Biosciences Program Faculty performing Bioinformatics & Comparative Genomics research

The Center for Bioinformatics and Computational Biology aims to catalyze the development of new areas of study and expanded research opportunities in informatics areas related to the basic biological science, and applied medical research.

The Roy J. Carver Center for Comparative Genomics and Group of Ecology and Evolution involves an energetic, young and experienced group of faculty and investigators that are pushing the envelope of modern evolutionary genetics and ecology with empirical and theoretical interests in genomics, bioinformatics, population genetics, molecular, chromosome and genome evolution, speciation, co-evolution, conservation biology and related areas.

Comparative genomics is the direct comparison of the complete genetic material of one organism against that of another. It is a new and rapidly developing field of biology with numerous beneficial applications, both within and outside the biomedical sciences. The highly publicized successful analysis of the human genome is but the most visible of many initiatives. Other national and international efforts are directed at completing the genomic sequences of a variety of model organisms.
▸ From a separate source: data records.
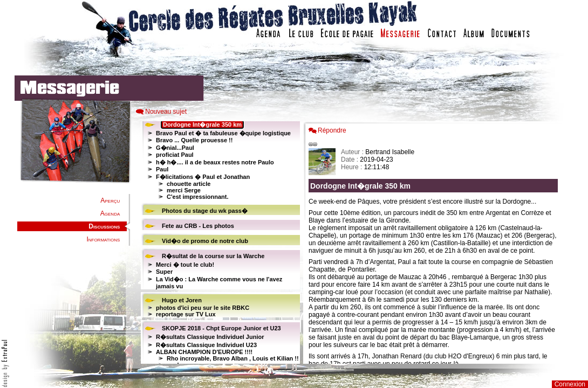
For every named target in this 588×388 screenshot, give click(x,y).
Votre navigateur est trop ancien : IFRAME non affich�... (436, 242)
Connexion (570, 384)
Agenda (110, 213)
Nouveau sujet (166, 112)
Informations (103, 239)
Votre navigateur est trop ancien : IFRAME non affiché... (219, 242)
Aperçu (110, 200)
Comparative studies may involve testing the genomes of pathogens against closely related non-pathogenic species, the contrast of crop plant genomes against those of model plant species, and the analysis of the genomes of individuals with genetic diseases against healthy individuals. Such analyses allow the identification of genes and permits inferences about gene function. This will yield unique insights into the relationships among organisms and between an organism and its environment.
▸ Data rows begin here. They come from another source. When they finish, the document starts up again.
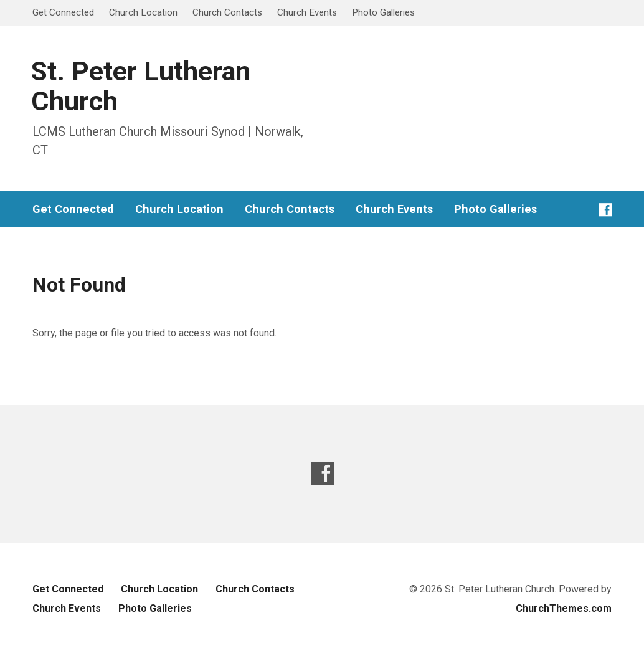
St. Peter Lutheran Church (141, 86)
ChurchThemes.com (564, 608)
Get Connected (63, 12)
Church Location (143, 12)
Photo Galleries (383, 12)
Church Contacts (227, 12)
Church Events (307, 12)
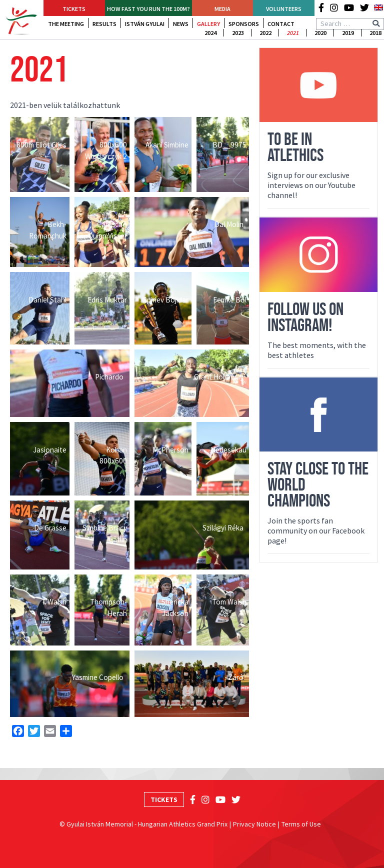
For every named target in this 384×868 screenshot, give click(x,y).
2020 (320, 32)
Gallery (208, 24)
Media (222, 8)
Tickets (74, 8)
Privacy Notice (254, 824)
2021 (293, 32)
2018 (376, 32)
Genomics represents a new conceptual approach to the study of biology. It uses the rapid generation of huge quantities of precise DNA sequence data to identify genes, the structures of genes, and other elements in a genome. The functions of these genes can further be assessed by a number of high-throughput approaches called "functional genomics". Using genomics based approaches, it is possible to identify genes that determine complex character traits in very large populations, characterize the expression patterns of every gene within a species under all possible circumstances, and therefore ultimately shed light on questions as diverse as the origins of the nervous system, the development of organisms from the single cell egg, and the mechanisms underlying disease. Genomics lays the foundation for the use of recombinant DNA technology - so-called reverse genetics - to determine the effect on the organism of mutations in all of the genes within a species. The ultimate goal of genomics is to find every gene and to determine the roles of each of these genes. Comparative genomics takes this goal several steps further: to identify and find the role of every gene in every species, to see what changes are significant in making one species different (in phenotype, growth habit, adapted environment) from another, and to determine how these changes came about.